For Providers: Understanding CLARO

The RAND Corporation and the University of New Mexico Health Sciences Center (UNM) are leading the Collaboration Leading to Addiction Treatment and Recovery from Other Stresses, or CLARO study.

The goals of the CLARO project are:

  1. Adapt the collaborative care model to treat co-occurring disorders
  2. Evaluate the impact of collaborative care in treating co-occurring disorders
  3. Understand how other patient or clinic factors influence the effectiveness of collaborative care

This study is evaluating collaborative care as a treatment approach for people with co-occurring mental health and substance use disorders. Specifically, we are recruiting patients that have opioid use disorder (OUD) as well as PTSD and/or depression. We are working with clinics across New Mexico to implement collaborative care programs for these patients.

Patients in the study will be randomly assigned to receive collaborative care or usual care. Patients receiving collaborative care will work with a care manager, who will provide patients with additional support and encourage them to remain in care. The research team will evaluate patients’ response to treatment to assess whether collaborative care is beneficial in treating OUD and PTSD/depression.

As we work with patients and clinics, we want to know:

  • What barriers to care do patients face?
  • Are there unique characteristics of the patient population that affect how care should be delivered?
  • How does collaborative care impact clinic staff, and what can we do to help the clinics implement collaborative care?

Understanding the answers to these questions will help us design a collaborative care program that best meets the needs of both patients and clinics.

Providers and CLARO

What role do the partnering clinics play?
Clinics will implement the collaborative care program and help recruit study patients. We will work together to develop procedures to screen and recruit participants and to implement the model. Some clinic staff will receive additional training in treating co-occurring disorders. Equally important, we need staff to tell us about the clinic and its patients: What barriers to care do patients face? Are there unique features of the population that affect how care should be delivered? Understanding the setting and population will help us design the program to best each clinic’s individual needs.
How will the study affect me?

It depends on your role at the clinic. Physicians will get additional training on how to deliver pharmacotherapy for opioid use, depression and/or PTSD. Behavioral health providers will be supported to provide evidence-based psychotherapy for either depression or PTSD (Problem Solving Therapy and Written Exposure Therapy, respectively).

The care managers, who will be community health workers, will be responsible for motivating patients, coordinating care, and encouraging patients to enter and remain in care. Care managers will also meet with a mental health expert from the research team to review patients’ progress. Training will be provided for specific roles.

I have a patient enrolled in the CLARO study. What does that mean for me?
You will continue to provide care for CLARO patients as you normally would.

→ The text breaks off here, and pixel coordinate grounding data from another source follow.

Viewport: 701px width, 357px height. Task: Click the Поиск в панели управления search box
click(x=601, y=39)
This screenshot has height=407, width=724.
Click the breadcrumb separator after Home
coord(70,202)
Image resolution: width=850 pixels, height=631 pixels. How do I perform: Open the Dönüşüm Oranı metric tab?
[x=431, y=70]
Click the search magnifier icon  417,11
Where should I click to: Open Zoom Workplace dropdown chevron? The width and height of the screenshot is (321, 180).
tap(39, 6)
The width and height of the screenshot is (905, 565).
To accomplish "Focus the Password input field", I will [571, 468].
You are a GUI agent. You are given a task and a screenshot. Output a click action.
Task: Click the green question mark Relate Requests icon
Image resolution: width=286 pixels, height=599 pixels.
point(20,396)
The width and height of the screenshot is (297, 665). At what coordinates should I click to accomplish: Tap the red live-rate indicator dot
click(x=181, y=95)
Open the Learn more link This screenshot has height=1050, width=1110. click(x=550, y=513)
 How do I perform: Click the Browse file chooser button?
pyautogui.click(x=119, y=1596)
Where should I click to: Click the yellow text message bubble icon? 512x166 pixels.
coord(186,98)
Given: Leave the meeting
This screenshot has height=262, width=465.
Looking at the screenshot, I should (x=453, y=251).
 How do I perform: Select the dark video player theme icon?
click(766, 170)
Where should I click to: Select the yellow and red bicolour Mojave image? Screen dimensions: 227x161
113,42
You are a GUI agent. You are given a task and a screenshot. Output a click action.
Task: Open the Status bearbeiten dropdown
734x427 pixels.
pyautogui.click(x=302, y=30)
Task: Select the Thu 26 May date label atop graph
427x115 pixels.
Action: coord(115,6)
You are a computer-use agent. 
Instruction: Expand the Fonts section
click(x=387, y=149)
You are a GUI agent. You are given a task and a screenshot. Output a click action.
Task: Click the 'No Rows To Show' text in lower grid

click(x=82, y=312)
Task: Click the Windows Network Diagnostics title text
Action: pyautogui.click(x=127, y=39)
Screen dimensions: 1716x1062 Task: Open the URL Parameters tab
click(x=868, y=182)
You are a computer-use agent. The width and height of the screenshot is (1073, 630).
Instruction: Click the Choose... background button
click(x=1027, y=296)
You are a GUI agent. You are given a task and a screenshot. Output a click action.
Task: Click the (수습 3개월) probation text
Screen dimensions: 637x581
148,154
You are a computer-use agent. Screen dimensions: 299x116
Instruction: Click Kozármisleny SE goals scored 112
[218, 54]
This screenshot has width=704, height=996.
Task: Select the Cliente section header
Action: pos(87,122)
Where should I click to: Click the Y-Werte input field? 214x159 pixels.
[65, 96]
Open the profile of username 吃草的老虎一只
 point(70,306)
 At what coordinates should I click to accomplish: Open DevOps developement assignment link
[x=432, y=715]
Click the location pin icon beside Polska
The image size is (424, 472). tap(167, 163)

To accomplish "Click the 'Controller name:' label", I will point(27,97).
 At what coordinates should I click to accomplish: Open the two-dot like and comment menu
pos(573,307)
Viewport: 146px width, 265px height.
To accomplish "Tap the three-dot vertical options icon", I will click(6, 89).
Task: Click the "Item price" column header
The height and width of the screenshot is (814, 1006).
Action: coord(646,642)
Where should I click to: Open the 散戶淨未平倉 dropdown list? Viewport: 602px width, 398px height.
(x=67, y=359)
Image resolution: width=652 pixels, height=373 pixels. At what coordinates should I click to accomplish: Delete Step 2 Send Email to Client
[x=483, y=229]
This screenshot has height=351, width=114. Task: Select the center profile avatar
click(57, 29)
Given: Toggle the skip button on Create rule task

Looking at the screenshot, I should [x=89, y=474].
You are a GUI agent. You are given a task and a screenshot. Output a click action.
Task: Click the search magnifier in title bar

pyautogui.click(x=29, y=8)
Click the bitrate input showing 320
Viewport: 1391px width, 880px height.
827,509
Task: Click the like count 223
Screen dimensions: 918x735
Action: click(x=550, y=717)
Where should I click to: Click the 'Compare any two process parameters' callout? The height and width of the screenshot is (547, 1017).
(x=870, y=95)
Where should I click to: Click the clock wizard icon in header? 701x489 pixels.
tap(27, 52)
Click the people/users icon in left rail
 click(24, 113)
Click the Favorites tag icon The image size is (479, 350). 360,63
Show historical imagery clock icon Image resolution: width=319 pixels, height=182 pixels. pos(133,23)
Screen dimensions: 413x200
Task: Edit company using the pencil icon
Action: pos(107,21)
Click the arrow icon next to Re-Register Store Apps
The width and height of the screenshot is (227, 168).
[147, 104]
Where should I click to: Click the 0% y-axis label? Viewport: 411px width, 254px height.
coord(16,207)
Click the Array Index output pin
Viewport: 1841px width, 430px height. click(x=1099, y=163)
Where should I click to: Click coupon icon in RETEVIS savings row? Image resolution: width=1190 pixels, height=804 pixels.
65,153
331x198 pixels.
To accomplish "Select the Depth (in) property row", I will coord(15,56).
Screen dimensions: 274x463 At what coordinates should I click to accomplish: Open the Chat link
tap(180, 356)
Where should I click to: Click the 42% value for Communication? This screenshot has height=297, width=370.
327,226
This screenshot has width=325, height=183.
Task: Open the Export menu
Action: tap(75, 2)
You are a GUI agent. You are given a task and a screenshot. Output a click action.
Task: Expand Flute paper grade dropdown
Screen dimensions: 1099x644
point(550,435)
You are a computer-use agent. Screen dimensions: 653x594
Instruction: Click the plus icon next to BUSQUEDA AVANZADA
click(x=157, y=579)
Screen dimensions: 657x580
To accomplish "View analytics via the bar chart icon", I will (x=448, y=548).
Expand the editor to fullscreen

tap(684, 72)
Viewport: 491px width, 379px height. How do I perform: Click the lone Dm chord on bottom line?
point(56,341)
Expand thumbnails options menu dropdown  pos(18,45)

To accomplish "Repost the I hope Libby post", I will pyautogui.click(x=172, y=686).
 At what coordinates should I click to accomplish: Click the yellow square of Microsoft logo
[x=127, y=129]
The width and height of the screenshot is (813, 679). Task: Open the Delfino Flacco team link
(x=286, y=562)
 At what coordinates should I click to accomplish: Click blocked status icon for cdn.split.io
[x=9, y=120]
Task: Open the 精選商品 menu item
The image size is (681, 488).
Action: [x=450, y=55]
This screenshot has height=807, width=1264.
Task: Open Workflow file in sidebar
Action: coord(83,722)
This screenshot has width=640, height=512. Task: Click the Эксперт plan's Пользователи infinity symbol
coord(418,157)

A care manager will contact you to let you know if you have a patient that is enrolled in the collaborative care condition. Care managers will meet with patients in between their regular medical or behavioral health appointments to check in on their treatment progress. If a patient is not responding to treatment or is having other difficulties, the care manager may reach out to you to discuss how to adjust the treatment plan.
What is the study’s timeline?
This is a five-year study. In year 1 (starting October 2019), clinic staff will work with the study team to help develop study procedures. Many clinic staff will also receive specific training. In years 2 and 3, clinics will help identify patients for the study and provide either usual or collaborative care. By the end of year 4, all patients will have completed treatment and final interviews, and clinics’ direct participation will end. RAND and UNM will analyze the data in year 5.
How can I learn more?
You can contact one of the study leads directly at any time or contact the CLARO project staff (CLARO@salud.unm.edu or call 833-634-1532) with any questions or concerns about CLARO.
How will CLARO benefit patients?
All patients should benefit from the additional training that the study will offer providers. We will test whether CLARO improves the health of patients assigned to the collaborative care arm more than patients in regular care. Finally, the study will help us develop more effective models for treating future patients, many of whom have very limited options for care.
I have a patient that I think may benefit from the CLARO program. What should I do?
If you have a patient who might benefit from CLARO please reach out to the CLARO project staff (CLARO@salud.unm.edu or call 833-634-1532), to assist with next steps.
How can my patients learn more about the study?
You can send them to the Patient FAQ section of this website.